● Source records
.....

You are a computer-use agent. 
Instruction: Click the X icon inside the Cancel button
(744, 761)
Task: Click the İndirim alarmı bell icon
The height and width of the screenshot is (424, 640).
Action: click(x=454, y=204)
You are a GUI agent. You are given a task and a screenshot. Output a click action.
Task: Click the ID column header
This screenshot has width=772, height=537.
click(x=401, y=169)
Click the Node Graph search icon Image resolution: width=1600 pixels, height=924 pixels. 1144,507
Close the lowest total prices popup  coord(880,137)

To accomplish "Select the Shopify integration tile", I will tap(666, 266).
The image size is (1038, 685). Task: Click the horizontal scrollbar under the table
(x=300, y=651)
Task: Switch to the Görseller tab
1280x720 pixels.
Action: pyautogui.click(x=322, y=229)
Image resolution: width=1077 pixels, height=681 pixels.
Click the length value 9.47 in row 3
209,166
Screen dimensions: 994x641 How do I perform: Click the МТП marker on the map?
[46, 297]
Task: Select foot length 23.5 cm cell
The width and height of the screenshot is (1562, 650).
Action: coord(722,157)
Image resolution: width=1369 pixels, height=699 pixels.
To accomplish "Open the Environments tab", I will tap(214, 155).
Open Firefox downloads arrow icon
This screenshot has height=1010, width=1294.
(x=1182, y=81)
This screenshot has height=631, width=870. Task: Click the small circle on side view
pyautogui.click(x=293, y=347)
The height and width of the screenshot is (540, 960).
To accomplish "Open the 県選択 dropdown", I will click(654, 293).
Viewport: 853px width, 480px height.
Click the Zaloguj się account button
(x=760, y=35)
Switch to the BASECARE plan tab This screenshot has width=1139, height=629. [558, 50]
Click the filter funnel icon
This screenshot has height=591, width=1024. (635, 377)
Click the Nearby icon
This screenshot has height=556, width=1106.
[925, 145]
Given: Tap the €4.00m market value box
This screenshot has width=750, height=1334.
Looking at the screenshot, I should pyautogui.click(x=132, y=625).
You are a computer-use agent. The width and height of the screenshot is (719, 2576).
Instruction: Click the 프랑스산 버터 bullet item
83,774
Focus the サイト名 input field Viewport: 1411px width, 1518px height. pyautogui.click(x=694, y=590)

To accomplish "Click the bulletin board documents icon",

.....

● Task item
Out of the records above, pick each line that contains the string "Switch".

● Answer to this exercise
Task: Switch to the Görseller tab
Switch to the BASECARE plan tab This screenshot has width=1139, height=629. [558, 50]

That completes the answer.